- Opening Delimiter -
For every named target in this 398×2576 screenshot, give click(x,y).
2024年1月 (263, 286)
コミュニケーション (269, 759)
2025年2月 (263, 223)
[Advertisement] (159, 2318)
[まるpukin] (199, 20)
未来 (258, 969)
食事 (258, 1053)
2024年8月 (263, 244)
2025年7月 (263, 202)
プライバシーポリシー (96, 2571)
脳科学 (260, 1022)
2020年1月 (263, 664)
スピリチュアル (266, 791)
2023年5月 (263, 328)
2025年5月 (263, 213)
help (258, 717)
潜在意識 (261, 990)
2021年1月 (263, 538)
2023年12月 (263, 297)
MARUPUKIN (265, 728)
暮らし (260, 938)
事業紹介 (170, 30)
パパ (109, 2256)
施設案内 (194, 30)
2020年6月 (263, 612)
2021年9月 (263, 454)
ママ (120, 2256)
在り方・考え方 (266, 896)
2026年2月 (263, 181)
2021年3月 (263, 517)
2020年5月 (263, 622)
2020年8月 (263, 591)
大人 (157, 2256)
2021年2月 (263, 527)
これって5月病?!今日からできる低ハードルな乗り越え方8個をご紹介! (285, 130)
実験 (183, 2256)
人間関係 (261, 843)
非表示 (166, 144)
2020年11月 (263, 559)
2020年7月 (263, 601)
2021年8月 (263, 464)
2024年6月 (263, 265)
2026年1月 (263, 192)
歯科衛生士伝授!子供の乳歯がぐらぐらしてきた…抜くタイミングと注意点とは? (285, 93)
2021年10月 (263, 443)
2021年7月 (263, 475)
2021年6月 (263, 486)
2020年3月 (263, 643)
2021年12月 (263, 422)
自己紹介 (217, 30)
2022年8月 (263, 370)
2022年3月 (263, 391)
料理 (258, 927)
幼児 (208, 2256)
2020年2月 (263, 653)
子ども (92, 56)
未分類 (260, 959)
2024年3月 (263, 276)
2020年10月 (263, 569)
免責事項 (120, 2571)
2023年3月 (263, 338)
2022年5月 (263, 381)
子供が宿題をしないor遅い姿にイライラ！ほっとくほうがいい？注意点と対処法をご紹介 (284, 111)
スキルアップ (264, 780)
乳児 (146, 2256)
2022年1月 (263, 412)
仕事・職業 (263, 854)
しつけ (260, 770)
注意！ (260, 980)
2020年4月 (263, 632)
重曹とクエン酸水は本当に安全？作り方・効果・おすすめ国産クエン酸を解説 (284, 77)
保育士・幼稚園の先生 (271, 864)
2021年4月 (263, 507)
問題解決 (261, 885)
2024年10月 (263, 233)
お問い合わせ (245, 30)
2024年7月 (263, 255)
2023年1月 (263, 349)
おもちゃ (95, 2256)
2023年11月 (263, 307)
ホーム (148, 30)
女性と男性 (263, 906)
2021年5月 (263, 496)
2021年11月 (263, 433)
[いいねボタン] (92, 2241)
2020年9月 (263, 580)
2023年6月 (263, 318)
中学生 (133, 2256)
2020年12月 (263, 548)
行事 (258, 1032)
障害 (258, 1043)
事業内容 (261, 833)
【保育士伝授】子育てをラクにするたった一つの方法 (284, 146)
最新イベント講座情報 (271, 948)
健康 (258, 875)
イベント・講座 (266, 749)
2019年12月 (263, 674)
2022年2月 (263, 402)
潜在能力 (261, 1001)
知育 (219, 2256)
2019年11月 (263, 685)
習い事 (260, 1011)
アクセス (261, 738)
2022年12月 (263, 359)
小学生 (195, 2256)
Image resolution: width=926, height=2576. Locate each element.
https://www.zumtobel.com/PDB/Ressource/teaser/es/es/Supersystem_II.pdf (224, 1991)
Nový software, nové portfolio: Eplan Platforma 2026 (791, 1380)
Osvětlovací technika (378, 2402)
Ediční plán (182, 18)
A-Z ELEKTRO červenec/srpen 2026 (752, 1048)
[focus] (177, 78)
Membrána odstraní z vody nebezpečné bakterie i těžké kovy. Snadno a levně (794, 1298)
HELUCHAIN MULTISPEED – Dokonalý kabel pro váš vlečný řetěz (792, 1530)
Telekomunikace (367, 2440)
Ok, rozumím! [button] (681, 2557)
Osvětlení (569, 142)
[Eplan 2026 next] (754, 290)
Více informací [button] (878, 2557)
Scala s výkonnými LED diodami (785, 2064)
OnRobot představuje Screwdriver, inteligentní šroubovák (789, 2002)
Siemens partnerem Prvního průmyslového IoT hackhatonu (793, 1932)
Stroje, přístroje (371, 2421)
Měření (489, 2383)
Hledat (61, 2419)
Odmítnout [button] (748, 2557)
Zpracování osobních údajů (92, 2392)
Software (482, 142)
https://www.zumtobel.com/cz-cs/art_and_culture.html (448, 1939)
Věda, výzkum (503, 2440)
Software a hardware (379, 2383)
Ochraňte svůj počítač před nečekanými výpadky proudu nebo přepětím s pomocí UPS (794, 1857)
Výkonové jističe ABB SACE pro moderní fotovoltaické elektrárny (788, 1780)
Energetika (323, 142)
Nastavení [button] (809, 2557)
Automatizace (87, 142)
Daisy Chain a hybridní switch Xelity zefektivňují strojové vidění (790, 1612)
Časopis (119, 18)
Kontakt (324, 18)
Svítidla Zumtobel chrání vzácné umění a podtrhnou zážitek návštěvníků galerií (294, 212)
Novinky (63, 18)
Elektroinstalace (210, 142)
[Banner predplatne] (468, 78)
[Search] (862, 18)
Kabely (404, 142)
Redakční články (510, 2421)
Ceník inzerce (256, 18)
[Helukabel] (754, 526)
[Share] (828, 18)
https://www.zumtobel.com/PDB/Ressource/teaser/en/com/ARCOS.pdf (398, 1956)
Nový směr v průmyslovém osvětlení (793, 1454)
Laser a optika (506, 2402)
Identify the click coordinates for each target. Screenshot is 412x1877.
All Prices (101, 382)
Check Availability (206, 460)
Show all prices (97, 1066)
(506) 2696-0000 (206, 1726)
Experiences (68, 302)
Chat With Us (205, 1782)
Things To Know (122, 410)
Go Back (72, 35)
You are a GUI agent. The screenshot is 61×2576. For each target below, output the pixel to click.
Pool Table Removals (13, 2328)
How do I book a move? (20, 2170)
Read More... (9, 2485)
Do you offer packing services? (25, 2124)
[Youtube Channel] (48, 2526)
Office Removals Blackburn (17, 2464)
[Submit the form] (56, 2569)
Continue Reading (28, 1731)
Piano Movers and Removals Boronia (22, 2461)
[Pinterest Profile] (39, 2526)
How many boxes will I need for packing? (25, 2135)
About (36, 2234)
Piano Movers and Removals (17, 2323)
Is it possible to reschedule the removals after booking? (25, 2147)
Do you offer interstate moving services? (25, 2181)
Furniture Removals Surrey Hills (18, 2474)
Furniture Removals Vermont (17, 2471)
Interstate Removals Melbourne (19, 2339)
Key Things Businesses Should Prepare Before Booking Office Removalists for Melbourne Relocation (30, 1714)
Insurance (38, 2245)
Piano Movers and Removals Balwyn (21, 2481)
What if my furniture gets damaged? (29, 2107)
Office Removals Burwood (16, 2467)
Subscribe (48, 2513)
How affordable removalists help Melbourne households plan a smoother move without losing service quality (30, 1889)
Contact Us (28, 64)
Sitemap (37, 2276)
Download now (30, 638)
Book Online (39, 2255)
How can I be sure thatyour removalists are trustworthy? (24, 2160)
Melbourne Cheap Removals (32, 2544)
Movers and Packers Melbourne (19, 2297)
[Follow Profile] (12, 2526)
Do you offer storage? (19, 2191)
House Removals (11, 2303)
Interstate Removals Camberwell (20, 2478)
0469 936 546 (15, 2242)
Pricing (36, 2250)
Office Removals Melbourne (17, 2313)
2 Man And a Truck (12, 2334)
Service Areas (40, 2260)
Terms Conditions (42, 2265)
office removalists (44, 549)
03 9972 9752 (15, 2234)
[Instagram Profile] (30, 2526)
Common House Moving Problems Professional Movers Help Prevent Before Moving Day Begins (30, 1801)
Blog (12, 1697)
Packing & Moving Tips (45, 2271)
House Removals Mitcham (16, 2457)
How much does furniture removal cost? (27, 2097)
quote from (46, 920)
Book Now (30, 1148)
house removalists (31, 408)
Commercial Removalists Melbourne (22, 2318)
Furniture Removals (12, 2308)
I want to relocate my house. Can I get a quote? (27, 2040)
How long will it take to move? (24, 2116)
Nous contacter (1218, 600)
- Closing Delimiter -
▶ What is needed
The required output is the stretch of entries above from the line containing "2023年3月 (263, 338)" through the line containing "Image resolution: width=926, height=2576.", reproduced exactly.

▶ Your response
2023年3月 (263, 338)
2022年5月 (263, 381)
子供が宿題をしないor遅い姿にイライラ！ほっとくほうがいい？注意点と対処法をご紹介 (284, 111)
スキルアップ (264, 780)
乳児 (146, 2256)
2022年1月 (263, 412)
仕事・職業 (263, 854)
しつけ (260, 770)
注意！ (260, 980)
2020年4月 (263, 632)
重曹とクエン酸水は本当に安全？作り方・効果・おすすめ国産クエン酸を解説 (284, 77)
保育士・幼稚園の先生 (271, 864)
2021年4月 (263, 507)
問題解決 (261, 885)
2024年10月 (263, 233)
お問い合わせ (245, 30)
2024年7月 (263, 255)
2023年1月 (263, 349)
おもちゃ (95, 2256)
2023年11月 (263, 307)
ホーム (148, 30)
女性と男性 (263, 906)
2021年5月 (263, 496)
2021年11月 (263, 433)
[いいねボタン] (92, 2241)
2020年9月 (263, 580)
2023年6月 (263, 318)
中学生 (133, 2256)
2020年12月 (263, 548)
行事 (258, 1032)
障害 (258, 1043)
事業内容 (261, 833)
【保育士伝授】子育てをラクにするたった一つの方法 (284, 146)
最新イベント講座情報 (271, 948)
健康 (258, 875)
イベント・講座 (266, 749)
2019年12月 (263, 674)
2022年2月 (263, 402)
潜在能力 (261, 1001)
知育 (219, 2256)
2019年11月 (263, 685)
習い事 (260, 1011)
アクセス (261, 738)
2022年12月 (263, 359)
小学生 (195, 2256)
Image resolution: width=926, height=2576. Locate each element.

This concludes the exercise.